Enter the Void
By far Gaspar Noé’s most daring film to date, Enter the Void is a tale that offers a unique take on death and the afterlife. Oscar (Nathanial Brown), a drug dealer, and his sister, Linda (Paz de la Huerta), are now living in Japan together after spending several years apart. One day Oscar’s friend, Alex (Cyril Roy), gives him “The Tibetan Book of the Dead” to read. The book outlines what happens to the soul after people die. According to the book, besides seeing your entire life flash before your eyes, there are four avenues that your soul takes before deciding on where it will ultimately end up. After being set up by a “friend”, Oscar is killed while trying to evade the cops. Although his body may be dead, Oscar’s spirit is about to go on a whole new journey as he watches over the lives of his sister and his friends.
Despite being a film about death, this is far from a bleak film. Enter the Void is a visual assault to the senses as the film is filled with various neon colour, slick special effects, and unique camera angles. The fantastic title sequence alone is a loud, seizure inducing, treat that sets the tone for the film perfectly. The first half of this movie is simply stunning. Not only are the visuals breathtaking, but the way Noé uses them to tell the story is brilliant. A large portion of the film is shot from a first person perspective. The viewer sees thing through Oscar’s eyes as he floats around as a ghost. Even when Nathanial Brown appears on screen, we often see the back of his head, or a side profile.
The best part of the film is when Oscar’s spirit goes back in time and we see his entire life up to the point of his death. Noé not only gives us a better understanding of the sibling’s relationship, but also highlights how the choices Oscar has had a ripple effect that will lead to his death. Where Enter the Void begins to falter is in the second half where some of themes Noé touches on become rather repetitive.
While the repetition in the film is suppose to signify the continual cycle that human beings and their spirits go through it does make for a bit of an endurance test. At a running time of two hours and forty minutes, Enter the Void could have easily been trimmed down in the second half. The four stages that the spirit must go through is a fascinating concept but each stage runs too long. After a while the fish bowl-style lens, that proceeds the camera diving into the light, is no longer an interesting film technique. Even when the film culminates at the Love Hotel the use of lighting in the sex scenes goes from outstanding to overkill in the span of fifteen minutes.

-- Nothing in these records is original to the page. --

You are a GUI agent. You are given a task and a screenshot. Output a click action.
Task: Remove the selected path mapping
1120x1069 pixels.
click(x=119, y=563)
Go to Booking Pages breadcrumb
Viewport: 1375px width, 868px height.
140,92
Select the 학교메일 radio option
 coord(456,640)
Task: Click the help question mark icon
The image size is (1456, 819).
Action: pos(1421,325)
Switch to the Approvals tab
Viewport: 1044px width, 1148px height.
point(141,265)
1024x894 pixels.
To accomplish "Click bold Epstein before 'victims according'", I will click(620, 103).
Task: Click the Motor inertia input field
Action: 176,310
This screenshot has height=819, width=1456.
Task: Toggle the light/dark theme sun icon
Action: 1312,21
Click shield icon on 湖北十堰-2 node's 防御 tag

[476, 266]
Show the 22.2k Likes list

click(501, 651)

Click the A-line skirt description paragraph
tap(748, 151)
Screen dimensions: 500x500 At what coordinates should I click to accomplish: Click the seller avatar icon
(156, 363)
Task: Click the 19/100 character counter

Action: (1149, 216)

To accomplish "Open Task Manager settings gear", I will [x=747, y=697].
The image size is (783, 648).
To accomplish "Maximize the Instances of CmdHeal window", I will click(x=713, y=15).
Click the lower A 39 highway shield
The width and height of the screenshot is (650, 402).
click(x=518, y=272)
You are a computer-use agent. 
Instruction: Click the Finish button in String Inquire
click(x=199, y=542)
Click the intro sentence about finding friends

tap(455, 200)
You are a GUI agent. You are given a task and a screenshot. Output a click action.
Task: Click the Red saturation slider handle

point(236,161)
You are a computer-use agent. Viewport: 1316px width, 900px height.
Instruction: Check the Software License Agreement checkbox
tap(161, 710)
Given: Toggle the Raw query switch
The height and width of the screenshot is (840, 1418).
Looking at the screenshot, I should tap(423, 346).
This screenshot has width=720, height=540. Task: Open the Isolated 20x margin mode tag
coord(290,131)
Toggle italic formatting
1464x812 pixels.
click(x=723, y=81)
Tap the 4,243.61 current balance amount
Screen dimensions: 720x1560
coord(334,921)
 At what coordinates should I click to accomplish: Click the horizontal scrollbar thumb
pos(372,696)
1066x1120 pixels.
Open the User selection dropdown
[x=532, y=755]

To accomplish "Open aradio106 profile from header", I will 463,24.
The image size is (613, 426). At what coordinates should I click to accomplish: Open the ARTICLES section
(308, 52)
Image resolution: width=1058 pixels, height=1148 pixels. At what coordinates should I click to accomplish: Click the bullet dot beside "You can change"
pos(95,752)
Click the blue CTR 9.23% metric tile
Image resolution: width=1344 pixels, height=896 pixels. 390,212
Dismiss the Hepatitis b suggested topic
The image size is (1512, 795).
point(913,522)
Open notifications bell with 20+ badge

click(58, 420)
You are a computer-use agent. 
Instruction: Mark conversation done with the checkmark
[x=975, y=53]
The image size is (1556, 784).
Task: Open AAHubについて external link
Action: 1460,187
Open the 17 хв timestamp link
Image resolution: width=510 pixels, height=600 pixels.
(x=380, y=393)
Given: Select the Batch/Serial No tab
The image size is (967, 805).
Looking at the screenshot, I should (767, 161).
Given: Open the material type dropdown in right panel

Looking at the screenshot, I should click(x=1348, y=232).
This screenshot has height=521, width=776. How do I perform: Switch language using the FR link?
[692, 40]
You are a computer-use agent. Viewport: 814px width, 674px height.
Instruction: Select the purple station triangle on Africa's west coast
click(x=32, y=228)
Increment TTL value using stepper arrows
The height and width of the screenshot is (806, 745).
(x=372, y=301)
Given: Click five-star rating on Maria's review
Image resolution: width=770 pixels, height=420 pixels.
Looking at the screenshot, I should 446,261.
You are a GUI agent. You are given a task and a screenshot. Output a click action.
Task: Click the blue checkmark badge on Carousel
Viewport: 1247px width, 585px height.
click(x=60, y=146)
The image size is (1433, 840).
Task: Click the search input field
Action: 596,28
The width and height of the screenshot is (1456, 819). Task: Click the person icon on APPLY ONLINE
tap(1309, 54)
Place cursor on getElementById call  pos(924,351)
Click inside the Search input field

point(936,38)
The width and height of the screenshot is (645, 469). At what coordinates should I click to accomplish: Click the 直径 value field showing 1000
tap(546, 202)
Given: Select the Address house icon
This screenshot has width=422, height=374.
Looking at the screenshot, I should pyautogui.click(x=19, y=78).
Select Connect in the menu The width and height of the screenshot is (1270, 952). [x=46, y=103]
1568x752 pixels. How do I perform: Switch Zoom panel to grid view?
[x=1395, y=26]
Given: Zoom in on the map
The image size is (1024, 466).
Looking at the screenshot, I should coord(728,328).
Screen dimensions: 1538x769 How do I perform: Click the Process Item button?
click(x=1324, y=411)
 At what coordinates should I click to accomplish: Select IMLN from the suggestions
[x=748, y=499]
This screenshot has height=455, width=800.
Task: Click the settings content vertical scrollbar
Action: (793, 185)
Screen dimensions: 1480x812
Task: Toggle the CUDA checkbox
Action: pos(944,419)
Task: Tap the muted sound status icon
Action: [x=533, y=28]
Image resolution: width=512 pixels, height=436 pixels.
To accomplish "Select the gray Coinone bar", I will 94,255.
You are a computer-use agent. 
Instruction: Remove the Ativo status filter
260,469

Enter the Void is a film that I am somewhat hesitant to recommend. The first half is brilliant but the second half will cause some to pull out their hair. Enter the Void is by no means as disturbing as Noé’s previous film, Irreversible, yet it does have content that may not appeal to a large section of viewers. Still, if you are willing to let yourself go on a wild ride, this is one film that you will not easily forget after you have entered the void.